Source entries
>>
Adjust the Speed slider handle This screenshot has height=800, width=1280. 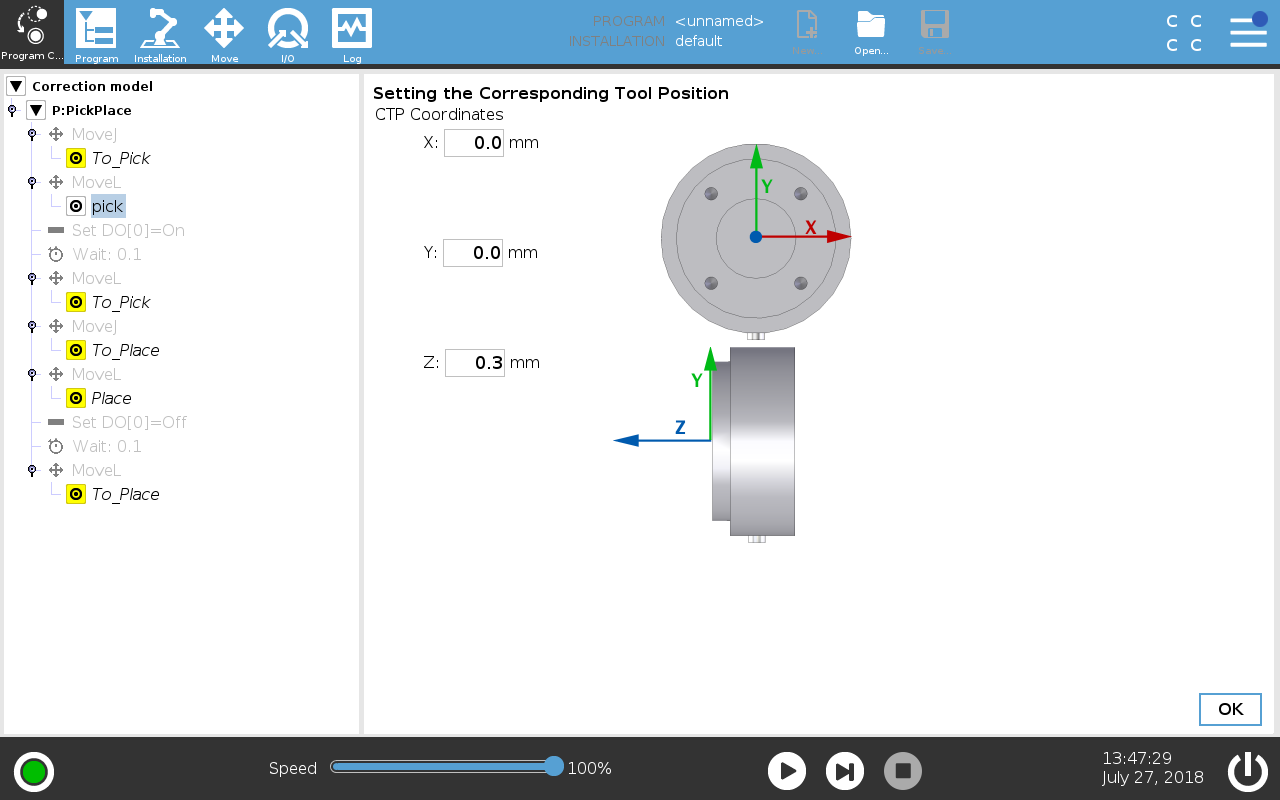[554, 767]
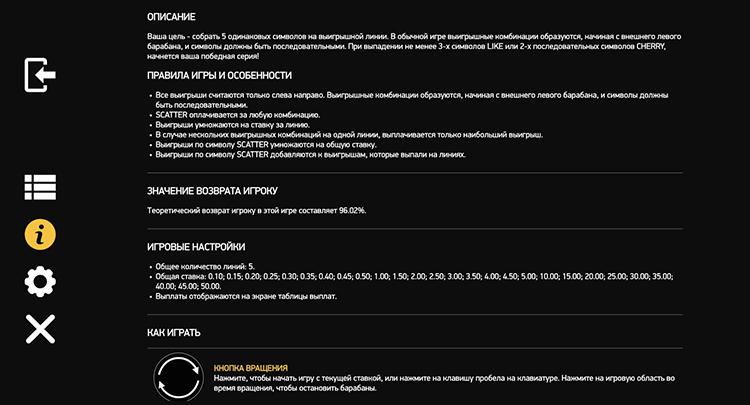Image resolution: width=750 pixels, height=405 pixels.
Task: Select the yellow info icon
Action: 39,234
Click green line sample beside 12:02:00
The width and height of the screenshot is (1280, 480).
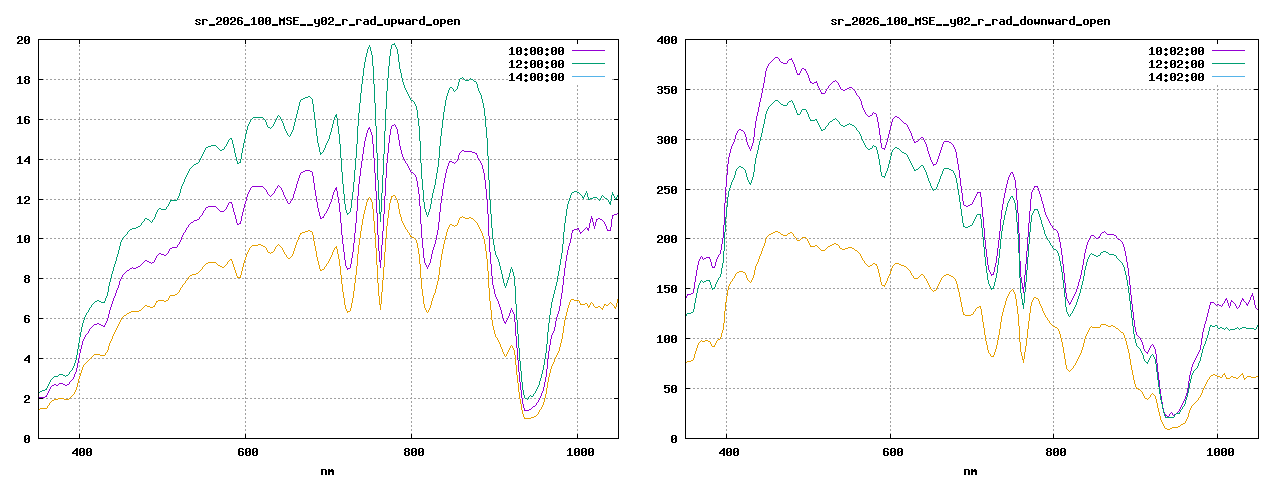(x=1228, y=64)
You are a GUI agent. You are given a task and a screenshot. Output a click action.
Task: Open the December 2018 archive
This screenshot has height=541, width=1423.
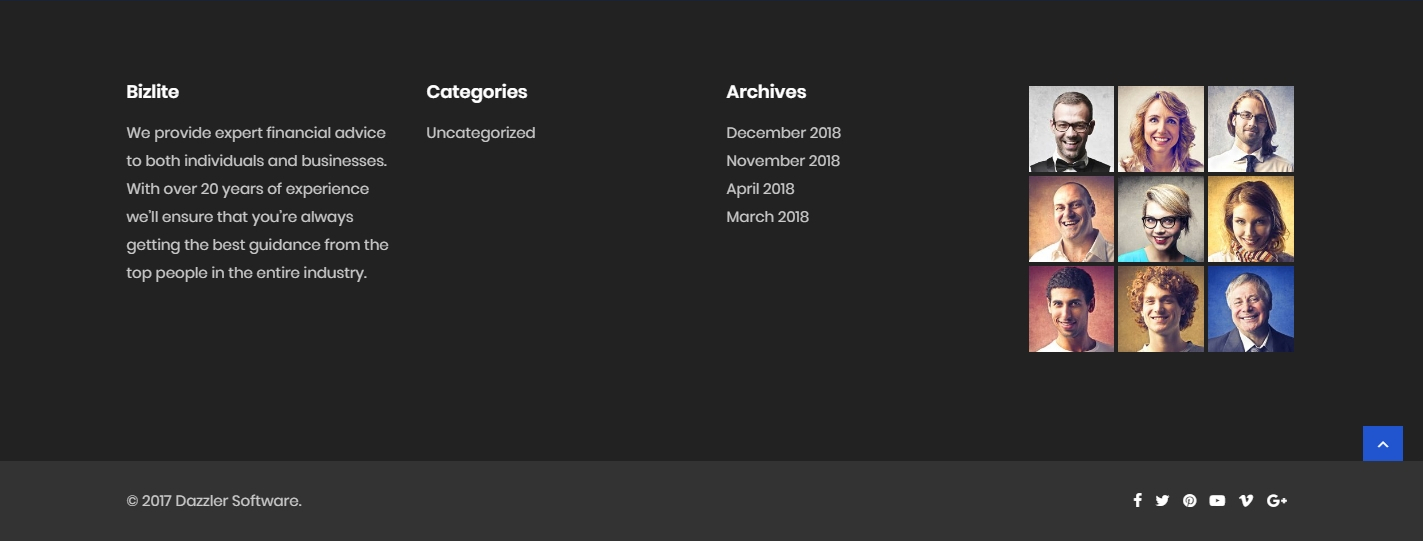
<<
Exercise instructions
Format the stretch of the entries from the line containing "You are a GUI" through the end of the entries as a JSON list of strings, one string per line, skipping blank lines and leaving the pictures out.

The response
[
  "You are a GUI agent. You are given a task and a screenshot. Output a click action.",
  "Task: Open the December 2018 archive",
  "This screenshot has height=541, width=1423."
]